* **Exercise task**
Locate each line in the listing below that contains the word "with" and copy it out.

* **Records for this exercise**
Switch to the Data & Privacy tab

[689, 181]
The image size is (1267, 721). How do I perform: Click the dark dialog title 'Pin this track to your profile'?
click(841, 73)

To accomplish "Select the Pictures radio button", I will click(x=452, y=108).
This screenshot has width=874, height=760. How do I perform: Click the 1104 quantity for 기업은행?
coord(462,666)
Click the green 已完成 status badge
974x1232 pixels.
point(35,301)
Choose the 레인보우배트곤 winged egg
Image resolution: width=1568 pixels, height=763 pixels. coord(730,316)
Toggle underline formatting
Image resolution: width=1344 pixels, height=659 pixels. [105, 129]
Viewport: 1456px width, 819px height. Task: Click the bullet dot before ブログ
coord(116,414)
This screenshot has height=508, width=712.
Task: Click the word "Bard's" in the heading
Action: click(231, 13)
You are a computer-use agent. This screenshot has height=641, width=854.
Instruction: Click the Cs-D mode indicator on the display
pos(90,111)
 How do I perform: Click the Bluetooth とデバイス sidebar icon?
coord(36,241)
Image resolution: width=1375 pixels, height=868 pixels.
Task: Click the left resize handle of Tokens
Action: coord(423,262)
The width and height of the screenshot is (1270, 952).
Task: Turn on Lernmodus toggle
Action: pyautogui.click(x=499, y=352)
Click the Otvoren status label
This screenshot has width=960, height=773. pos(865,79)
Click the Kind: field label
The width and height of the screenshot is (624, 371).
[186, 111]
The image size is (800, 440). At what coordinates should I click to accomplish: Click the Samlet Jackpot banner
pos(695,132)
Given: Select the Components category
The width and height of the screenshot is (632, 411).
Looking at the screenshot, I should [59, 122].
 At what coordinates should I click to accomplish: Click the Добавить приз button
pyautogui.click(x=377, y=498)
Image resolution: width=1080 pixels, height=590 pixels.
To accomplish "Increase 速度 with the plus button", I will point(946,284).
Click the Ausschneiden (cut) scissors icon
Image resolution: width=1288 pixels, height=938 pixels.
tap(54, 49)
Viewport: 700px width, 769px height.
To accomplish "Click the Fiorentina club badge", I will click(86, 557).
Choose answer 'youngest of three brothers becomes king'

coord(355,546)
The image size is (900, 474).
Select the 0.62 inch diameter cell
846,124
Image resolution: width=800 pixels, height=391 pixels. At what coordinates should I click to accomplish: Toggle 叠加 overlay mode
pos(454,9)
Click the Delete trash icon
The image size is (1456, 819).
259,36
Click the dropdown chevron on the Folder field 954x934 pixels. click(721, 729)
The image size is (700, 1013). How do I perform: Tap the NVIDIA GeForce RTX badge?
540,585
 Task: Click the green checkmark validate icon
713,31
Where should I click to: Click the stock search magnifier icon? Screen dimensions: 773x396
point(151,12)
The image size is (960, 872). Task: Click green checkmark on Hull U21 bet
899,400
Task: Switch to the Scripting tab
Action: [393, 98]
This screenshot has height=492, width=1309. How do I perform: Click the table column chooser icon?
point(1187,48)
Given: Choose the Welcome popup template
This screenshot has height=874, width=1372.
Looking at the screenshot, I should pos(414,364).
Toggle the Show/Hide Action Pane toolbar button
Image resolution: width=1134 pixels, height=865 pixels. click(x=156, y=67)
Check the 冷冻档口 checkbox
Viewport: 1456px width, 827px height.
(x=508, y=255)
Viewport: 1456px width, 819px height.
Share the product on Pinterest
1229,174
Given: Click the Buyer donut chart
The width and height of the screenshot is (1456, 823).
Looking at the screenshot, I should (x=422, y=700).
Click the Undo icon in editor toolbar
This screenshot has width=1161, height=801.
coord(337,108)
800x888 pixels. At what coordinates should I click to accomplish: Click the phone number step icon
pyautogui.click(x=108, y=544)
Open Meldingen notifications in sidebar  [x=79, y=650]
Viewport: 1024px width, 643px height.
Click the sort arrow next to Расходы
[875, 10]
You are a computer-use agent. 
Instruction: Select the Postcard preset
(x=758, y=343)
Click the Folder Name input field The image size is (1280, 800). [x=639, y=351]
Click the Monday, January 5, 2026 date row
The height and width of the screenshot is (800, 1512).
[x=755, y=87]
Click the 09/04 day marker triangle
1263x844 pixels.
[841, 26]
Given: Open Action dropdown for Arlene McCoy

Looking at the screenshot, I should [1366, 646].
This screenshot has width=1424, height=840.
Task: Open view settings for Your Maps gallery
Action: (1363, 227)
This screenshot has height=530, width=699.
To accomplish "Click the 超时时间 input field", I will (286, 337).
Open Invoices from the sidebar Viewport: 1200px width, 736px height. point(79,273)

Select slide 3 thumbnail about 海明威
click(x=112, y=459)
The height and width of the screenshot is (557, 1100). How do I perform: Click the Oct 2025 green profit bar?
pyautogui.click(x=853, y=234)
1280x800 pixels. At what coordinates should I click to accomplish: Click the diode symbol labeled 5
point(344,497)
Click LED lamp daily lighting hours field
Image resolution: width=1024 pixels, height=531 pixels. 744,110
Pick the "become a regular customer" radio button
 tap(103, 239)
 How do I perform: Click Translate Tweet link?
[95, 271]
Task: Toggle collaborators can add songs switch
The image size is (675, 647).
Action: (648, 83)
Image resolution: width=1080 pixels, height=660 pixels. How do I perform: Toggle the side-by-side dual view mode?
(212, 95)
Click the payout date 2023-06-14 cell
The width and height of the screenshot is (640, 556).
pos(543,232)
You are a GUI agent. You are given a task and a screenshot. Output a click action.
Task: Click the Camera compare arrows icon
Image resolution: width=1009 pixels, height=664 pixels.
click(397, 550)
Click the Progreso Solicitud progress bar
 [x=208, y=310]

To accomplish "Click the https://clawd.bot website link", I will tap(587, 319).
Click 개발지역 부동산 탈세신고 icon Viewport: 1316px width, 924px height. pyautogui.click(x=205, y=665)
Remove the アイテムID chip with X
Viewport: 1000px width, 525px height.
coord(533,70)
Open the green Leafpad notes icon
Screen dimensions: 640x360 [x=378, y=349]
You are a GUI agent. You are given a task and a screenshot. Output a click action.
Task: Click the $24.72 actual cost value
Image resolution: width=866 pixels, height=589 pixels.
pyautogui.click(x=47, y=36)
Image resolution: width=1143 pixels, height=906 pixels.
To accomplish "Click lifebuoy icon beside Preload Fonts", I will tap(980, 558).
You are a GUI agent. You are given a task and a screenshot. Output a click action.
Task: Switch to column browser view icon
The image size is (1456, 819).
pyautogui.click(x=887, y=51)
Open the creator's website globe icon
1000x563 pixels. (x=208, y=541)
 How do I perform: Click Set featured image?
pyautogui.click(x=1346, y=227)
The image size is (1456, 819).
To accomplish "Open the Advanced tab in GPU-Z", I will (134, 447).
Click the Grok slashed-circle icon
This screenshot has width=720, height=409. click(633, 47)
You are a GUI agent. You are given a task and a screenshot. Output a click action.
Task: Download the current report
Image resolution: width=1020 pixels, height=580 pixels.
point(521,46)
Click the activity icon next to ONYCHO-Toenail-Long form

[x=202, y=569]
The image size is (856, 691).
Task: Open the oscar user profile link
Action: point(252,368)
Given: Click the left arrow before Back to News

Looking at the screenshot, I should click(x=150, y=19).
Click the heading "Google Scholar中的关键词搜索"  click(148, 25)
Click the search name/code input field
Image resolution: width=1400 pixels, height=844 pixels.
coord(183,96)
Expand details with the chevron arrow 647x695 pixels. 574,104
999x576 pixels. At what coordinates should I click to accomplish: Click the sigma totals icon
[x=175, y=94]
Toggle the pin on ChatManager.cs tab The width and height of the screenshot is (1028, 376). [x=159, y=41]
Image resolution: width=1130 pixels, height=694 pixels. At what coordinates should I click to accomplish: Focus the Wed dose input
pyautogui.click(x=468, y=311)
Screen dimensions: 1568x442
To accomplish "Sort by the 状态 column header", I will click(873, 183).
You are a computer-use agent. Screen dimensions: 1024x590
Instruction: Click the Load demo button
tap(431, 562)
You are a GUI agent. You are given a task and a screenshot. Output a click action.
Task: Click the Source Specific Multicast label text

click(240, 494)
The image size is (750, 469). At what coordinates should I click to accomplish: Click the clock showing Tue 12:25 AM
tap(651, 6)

* **Result below**
To accomplish "Increase 速度 with the plus button", I will point(946,284).
Remove the アイテムID chip with X
Expand details with the chevron arrow 647x695 pixels. 574,104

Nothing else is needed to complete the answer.